4. The device of claim 1, wherein the spacer comprises a main body portion and a flange and wherein the first aperture is formed through the main body portion and the second aperture is formed through the flange.

5. The device of claim 1, wherein the spacer comprises a slot extending from the first aperture to the outer perimeter of the spacer to allow the spacer to be attached around a multiconductor plug.

6. The device of claim 1, wherein the spacer comprises a flexible, resilient material.

7. The device of claim 1, wherein the tether comprises a flexible cable.

8. A spacer and tether device for adapting a multiconductor plug, comprising:

an elongated tether extending between first and second ends, wherein the tether comprises a cable having first and second loops at the corresponding first and second ends; and

a spacer attached to the first loop, wherein the spacer has a thickness corresponding to a height of a conductor on a multiconductor plug, a first aperture formed therethrough for attachment around a multiconductor plug, and a second aperture formed therethrough for attachment of the spacer to the tether.

9. The device of claim 8, wherein the first loop is attached to the spacer and the second loop is configured to attach around a cable of a communications device.

10. The device of claim 8, wherein the first loop and the second loop are formed and secured by corresponding first and second clips.

11. The device of claim 8, wherein the first and second clips comprise crimp clamps.

12. The device of claim 8, wherein the spacer comprises a slot extending from the first aperture to the outer perimeter of the spacer to allow the spacer to be attached around a multiconductor plug.

13. The device of claim 8, wherein the spacer comprises a flexible, resilient material.

14. The device of claim 8, wherein the tether comprises a flexible cable.

15. The device as in claim 1

wherein the spacer has a thickness corresponding to a height of a plurality of conductors on a multiconductor plug.

16. The device as in claim 8, wherein the spacer has a thickness corresponding to a height of a plurality of conductors on a multiconductor plug.
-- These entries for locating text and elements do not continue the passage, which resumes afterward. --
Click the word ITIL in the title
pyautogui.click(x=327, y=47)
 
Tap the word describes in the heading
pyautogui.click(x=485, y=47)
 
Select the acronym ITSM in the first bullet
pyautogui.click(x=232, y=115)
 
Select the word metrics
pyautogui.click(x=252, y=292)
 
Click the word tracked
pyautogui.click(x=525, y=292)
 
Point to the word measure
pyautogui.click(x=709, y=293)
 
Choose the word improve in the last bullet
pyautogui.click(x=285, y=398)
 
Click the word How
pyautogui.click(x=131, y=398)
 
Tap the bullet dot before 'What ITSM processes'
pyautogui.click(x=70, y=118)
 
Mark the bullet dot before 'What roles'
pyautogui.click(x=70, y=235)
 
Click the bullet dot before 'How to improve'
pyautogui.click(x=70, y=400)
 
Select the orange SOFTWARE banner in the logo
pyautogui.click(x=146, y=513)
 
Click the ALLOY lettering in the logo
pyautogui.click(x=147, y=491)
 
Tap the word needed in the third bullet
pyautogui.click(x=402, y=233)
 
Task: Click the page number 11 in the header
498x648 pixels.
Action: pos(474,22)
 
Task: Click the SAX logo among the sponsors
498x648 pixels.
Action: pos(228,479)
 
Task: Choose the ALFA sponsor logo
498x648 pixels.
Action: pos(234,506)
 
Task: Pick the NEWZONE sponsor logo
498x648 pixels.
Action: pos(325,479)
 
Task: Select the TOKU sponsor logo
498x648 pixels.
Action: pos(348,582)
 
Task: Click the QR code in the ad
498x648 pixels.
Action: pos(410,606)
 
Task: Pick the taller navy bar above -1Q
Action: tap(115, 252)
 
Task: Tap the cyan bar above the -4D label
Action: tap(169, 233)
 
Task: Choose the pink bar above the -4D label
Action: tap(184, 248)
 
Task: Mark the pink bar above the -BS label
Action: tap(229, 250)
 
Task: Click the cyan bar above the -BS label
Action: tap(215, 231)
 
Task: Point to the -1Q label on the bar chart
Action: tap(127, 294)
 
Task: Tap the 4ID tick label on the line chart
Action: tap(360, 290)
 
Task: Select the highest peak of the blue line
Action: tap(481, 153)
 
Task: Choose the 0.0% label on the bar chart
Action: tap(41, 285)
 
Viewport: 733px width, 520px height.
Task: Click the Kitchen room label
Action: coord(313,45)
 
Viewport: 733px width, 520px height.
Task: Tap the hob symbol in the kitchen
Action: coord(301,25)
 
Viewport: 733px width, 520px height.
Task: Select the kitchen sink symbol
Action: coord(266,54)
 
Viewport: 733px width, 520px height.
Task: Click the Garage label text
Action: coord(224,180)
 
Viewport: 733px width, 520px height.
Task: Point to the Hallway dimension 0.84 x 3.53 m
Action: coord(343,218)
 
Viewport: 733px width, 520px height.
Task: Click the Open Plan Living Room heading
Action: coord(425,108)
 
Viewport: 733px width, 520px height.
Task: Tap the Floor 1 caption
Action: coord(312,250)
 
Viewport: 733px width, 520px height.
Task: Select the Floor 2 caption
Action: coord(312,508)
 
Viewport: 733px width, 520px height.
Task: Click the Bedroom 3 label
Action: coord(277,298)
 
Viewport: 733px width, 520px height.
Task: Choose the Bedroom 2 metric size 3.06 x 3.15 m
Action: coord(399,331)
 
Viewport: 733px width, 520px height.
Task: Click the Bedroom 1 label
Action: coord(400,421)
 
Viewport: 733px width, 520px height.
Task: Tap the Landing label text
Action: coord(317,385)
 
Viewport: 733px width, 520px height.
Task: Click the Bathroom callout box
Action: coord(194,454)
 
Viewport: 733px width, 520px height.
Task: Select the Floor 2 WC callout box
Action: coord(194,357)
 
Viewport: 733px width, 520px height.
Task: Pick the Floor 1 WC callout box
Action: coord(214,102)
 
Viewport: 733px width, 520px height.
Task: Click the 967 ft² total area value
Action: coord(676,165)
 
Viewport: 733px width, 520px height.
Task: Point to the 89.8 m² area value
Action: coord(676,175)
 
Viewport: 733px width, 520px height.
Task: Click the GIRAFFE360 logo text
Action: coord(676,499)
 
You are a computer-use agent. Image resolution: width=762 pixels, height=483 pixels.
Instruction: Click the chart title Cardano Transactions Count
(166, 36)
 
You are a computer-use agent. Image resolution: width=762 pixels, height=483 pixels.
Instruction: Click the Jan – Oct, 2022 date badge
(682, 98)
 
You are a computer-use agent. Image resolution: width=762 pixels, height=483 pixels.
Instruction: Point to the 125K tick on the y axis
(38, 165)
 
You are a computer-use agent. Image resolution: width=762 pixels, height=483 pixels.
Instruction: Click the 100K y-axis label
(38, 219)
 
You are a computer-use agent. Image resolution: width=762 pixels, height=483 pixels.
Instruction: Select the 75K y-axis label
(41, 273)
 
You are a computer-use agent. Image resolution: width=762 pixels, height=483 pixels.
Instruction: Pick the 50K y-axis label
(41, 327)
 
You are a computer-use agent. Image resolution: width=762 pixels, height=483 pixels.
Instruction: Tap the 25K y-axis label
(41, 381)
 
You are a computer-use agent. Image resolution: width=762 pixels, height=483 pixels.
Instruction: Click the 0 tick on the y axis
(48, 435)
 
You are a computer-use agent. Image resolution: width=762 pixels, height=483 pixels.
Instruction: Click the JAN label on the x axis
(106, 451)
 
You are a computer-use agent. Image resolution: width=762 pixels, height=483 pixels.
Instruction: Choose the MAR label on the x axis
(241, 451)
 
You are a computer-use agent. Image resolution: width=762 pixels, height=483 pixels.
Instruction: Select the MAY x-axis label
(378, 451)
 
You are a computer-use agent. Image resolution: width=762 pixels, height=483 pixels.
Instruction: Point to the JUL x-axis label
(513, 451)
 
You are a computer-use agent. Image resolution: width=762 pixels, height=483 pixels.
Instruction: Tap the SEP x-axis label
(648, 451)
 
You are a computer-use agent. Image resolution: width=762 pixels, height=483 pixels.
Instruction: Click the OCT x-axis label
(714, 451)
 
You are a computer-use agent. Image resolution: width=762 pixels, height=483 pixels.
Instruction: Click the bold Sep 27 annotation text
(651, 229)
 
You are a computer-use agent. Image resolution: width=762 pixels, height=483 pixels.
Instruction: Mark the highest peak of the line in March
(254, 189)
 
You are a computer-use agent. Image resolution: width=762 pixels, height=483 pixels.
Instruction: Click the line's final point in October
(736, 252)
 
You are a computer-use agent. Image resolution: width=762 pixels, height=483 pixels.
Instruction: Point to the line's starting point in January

17. A spacer and tether device for adapting a multiconductor plug, comprising:

an elongated tether extending between first and second ends;

a spacer having a thickness corresponding to a height of a conductor on a multiconductor plug and first and second apertures formed through the spacer in spaced relationship wherein the first aperture is sized for receipt of the conductor therein for securement of the spacer around the conductor of the multiconductor plug and the tether is secured at the first end thereof to the spacer through the second aperture.

18. The device as in claim 17 wherein the tether includes a loop formed at the second end and the loop is configured to attach around a cable of a communications device to secure the tether and spacer device to the cable of the communications device.

19. The device of claim 17 wherein the spacer comprises a slot extending from the first aperture to the outer perimeter of the spacer to allow the spacer to be attached around the conductor of the multiconductor plug.

20. The device of claim 17 wherein the spacer comprises a main body portion and a flange and wherein the first aperture is formed through the main body portion and the second aperture is formed through the flange.